Réunion du 18 mai 2016 à 9h30
Commission des affaires culturelles et de l'éducation

Photo issue du site de l'Assemblée nationale ou de WikipediaGilda Hobert :

Respecter, protéger, en particulier contre le piratage mais aussi protéger les créateurs, tels sont les préceptes que nous devons porter.

Cher Patrick Bloche, je vous remercie de nous avoir fait parvenir, dans des délais plus que raisonnables au vu du temps qui vous était imparti, votre rapport sur la proposition de résolution européenne de Mme Marietta Karamanli et de M. Hervé Gaymard sur la protection du droit d'auteur dans l'Union Européenne. Résolution très intéressante, mais qui est aussi le reflet de plusieurs problématiques auxquelles nous sommes confrontés.

Le rapport Reda préconise une harmonisation de ce droit d'auteur au sein de l'Union Européenne, avec une ambition simple : accorder plus de choix aux utilisateurs. Ce rapport, qui a été fort heureusement amélioré après les propositions initiales de la rapporteure, s'inscrit dans une volonté de créer un droit unique, durable et difficilement amendable.

Comme vous l'indiquez monsieur le rapporteur, le principe de territorialité des droits est un acquis. Sa remise en cause ne risquerait-elle pas d'engendrer un nivellement par le bas préjudiciable pour les ayants droit français, sans impact réellement positif pour les consommateurs ? Ce principe de territorialité permet justement l'indispensable exception culturelle, garante du soutien à la création des artistes français. Il propose une alternative à un modèle uniformisé.

La suppression de frontières territoriales ne constituerait-elle pas un paradis pour les GAFA, – Google, Apple, Facebook, Amazon –, et autres Netflix, qui seraient en position de force pour négocier à leur avantage les termes d'un copyright unique européen ?

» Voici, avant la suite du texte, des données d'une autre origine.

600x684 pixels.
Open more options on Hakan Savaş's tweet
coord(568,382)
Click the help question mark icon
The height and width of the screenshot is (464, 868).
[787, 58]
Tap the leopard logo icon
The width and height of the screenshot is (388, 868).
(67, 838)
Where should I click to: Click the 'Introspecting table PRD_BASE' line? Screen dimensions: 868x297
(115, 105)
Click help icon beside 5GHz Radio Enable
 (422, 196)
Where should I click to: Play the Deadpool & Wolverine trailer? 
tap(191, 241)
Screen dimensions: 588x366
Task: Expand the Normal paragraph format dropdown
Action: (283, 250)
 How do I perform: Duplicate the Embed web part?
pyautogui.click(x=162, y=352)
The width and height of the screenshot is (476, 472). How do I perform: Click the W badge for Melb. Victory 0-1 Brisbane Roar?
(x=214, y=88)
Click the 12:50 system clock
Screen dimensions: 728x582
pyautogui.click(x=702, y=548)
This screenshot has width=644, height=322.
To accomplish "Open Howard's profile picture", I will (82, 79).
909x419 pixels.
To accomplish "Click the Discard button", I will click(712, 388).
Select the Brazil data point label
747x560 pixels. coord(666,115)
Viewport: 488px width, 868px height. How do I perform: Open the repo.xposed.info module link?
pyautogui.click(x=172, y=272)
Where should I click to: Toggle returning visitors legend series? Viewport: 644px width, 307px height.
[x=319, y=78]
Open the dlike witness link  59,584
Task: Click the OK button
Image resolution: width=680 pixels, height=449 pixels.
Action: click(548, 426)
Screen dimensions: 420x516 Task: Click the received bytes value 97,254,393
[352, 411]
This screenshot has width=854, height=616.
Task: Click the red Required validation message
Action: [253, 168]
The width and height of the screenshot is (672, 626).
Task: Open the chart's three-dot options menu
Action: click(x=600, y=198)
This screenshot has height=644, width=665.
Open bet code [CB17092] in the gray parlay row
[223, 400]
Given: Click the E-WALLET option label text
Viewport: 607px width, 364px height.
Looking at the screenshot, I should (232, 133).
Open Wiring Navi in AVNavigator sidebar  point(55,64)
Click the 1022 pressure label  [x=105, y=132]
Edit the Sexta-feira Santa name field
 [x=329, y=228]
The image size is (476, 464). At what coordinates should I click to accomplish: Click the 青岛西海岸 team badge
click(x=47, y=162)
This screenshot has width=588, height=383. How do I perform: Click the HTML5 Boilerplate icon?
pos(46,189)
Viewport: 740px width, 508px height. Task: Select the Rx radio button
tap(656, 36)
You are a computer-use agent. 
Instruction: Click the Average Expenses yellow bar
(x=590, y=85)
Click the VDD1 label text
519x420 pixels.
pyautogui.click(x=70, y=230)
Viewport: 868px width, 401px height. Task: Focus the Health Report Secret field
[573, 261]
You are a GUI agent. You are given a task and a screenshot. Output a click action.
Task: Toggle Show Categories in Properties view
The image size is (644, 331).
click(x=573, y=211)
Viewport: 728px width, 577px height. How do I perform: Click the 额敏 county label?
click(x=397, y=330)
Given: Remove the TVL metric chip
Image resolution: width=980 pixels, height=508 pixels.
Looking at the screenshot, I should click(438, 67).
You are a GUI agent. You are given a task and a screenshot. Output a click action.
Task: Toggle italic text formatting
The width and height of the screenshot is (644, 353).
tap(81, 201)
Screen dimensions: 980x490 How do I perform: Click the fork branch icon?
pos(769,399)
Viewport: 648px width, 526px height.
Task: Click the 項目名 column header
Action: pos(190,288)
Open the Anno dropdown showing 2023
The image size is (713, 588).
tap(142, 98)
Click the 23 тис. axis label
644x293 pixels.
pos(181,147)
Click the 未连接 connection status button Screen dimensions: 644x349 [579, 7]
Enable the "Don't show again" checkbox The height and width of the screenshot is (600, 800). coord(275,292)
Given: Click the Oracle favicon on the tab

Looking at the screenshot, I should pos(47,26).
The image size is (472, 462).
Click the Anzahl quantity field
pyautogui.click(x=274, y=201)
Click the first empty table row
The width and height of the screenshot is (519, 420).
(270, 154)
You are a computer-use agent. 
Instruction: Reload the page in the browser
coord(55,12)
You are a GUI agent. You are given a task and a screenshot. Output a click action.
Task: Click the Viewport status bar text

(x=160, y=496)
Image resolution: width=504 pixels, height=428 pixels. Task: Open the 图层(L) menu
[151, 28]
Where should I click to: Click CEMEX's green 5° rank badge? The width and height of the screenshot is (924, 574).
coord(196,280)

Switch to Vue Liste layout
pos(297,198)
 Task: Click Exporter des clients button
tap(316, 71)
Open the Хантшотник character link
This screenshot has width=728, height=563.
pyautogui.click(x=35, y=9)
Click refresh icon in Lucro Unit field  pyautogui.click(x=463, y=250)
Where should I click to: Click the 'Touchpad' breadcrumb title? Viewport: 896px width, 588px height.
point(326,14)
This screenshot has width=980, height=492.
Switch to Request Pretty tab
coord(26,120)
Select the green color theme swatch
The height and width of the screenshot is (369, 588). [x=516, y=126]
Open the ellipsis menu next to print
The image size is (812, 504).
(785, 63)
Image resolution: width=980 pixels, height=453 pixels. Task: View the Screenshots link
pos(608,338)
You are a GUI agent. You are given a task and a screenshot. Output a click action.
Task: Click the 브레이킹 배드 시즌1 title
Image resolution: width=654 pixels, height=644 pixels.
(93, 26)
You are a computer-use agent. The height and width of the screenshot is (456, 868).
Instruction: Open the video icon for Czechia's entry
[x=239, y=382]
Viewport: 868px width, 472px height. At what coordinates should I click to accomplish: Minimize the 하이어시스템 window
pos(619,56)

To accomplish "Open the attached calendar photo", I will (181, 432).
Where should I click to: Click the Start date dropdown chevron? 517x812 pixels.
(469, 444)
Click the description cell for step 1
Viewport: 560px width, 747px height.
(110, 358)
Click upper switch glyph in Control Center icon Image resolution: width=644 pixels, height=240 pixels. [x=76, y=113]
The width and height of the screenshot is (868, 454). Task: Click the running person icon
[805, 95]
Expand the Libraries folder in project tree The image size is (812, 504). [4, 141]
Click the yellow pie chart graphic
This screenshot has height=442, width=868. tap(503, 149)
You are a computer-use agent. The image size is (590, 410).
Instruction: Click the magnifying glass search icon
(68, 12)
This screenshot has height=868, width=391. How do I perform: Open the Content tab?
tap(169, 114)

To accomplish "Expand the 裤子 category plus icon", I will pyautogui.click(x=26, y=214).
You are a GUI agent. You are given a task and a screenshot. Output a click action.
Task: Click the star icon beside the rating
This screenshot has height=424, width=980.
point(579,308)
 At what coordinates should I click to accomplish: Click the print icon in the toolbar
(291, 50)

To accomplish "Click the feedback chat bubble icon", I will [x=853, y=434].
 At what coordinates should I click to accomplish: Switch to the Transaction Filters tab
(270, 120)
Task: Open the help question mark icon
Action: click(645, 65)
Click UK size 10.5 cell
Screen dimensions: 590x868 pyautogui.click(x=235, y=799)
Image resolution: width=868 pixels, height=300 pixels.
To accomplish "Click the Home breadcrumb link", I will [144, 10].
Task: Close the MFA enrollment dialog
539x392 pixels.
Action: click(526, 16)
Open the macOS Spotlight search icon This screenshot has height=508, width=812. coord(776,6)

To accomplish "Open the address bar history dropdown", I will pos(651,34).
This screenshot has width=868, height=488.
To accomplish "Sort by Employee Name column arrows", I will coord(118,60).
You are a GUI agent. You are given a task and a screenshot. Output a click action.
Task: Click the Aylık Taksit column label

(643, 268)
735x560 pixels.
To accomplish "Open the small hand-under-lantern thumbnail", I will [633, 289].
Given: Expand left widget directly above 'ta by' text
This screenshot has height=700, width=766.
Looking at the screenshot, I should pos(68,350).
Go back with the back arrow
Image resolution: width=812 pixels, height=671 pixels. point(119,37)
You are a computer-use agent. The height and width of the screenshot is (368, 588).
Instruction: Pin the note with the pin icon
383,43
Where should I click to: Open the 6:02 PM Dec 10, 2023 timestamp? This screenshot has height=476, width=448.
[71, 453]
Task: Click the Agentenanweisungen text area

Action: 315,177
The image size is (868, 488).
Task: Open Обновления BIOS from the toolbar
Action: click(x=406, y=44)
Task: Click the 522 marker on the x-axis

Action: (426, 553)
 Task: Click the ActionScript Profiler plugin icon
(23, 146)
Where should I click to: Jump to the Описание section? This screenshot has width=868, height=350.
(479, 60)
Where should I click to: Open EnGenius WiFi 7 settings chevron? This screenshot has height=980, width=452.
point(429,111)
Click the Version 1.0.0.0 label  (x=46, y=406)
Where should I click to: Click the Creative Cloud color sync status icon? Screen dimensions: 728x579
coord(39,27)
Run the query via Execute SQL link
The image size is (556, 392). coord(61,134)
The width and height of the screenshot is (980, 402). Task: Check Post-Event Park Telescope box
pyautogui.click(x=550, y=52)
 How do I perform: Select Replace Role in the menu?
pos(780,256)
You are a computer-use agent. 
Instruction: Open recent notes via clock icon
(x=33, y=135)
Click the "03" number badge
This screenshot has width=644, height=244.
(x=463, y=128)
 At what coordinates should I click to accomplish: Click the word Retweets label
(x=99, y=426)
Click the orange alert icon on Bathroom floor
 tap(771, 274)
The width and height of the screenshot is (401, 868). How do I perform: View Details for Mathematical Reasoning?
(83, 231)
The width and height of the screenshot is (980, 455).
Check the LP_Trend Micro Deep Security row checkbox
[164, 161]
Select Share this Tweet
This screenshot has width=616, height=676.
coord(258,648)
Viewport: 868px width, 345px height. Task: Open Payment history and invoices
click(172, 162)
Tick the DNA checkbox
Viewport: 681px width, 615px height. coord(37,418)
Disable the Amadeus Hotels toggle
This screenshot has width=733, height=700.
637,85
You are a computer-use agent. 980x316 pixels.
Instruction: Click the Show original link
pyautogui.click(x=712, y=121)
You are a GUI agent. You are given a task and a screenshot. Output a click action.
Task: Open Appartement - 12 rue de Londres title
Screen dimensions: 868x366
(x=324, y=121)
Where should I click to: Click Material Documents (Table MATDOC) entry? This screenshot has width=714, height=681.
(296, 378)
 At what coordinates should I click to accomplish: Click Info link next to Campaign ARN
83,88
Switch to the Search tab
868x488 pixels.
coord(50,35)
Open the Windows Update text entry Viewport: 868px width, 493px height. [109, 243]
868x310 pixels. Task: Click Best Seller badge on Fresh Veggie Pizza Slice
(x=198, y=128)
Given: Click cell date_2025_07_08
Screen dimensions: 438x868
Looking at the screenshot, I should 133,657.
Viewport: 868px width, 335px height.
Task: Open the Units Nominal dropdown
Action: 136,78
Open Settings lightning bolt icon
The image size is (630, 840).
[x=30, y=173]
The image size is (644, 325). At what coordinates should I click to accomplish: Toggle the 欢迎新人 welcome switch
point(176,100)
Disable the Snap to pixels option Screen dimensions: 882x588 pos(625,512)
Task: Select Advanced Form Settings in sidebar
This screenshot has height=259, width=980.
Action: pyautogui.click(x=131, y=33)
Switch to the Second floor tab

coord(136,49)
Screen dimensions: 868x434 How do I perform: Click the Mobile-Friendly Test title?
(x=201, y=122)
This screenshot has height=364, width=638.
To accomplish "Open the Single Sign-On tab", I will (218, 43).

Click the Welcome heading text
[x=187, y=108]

Je rejoins la position du ministère de la culture, qui demande une étude d'impact plutôt qu'une réforme anticipée du droit d'auteur. Il est nécessaire de ne pas déséquilibrer les accords qui permettent déjà aux oeuvres de dépasser les frontières, comme le prouve l'alinéa 24 de la proposition de résolution, à travers la défense de licences multi-territoriales.

Parmi les défenseurs de ce postulat, le professeur Pierre Sirinelli, auteur en octobre 2014 d'un rapport de mission sur l'harmonisation de certains aspects du droit d'auteur, et en particulier sur la révision de la directive 200129 visant à assurer le bon fonctionnement du marché intérieur. Il se positionne clairement contre toute réforme du système de la copie privée, en particulier sur la redevance pour copie privée (RCP). Cette RCP permet à tout auteur, compositeur, interprète de bénéficier d'une partie des recettes générées par la vente de produits d'enregistrement. Elle concilie le droit à rémunération des créateurs et la possibilité pour le public de copier les oeuvres. Bref, un bon compromis, qui pourrait être mis à mal par cette harmonisation, sans aucun doute à la baisse, de la réglementation.

Je me pose la question, et je vous la pose : la France doit-elle défendre son système actuel de copie privée au niveau européen, ou doit-elle s'opposer à l'harmonisation qui pourrait contrevenir à la diversité culturelle au sein de l'Union européenne ?

En contrepartie, la mise en place d'exceptions telles celle prévue par le traité de Marrakech, celle concernant les bibliothèques ou l'exception à des fins de recherche me paraît adéquate. De nombreux chercheurs – et nous avons déjà eu ce débat en commission – voient leur recherche se limiter à cause des frontières imperméables. Autant nous devons les renforcer quand il s'agit de défendre la création française, autant nous avons l'obligation de permettre à ces scientifiques et à la pensée en général de naviguer aisément au sein de l'Europe. Il s'agit d'un devoir éthique tout autant que pratique, dans le cadre d'une valorisation des articles publiés.

Enfin – et ce n'est pas vraiment une question parce que vous avez déjà répondu – sur la liberté de panorama, nous nous étions prononcés avec plusieurs collègues, lors des débats autour du projet de loi relatif à la création, l'architecture, et le patrimoine, sur l'importance du droit de diffuser ses propres photographies ou films de sculptures ou de bâtiments, dont le créateur est décédé depuis moins de soixante-dix ans, et qui se trouve à demeure sur la place publique. Je partage la volonté de la commission de voir un cadre européen sécuriser les différentes pratiques en la matière, et vous rejoins, monsieur le rapporteur, et permettez-moi de vous citer, sur la question de la limite à instaurer entre utilisation marchande et non-marchande de clichés pris dans l'espace public.

Le groupe Radical, Républicain, Démocrate et Progressiste votera favorablement cette résolution.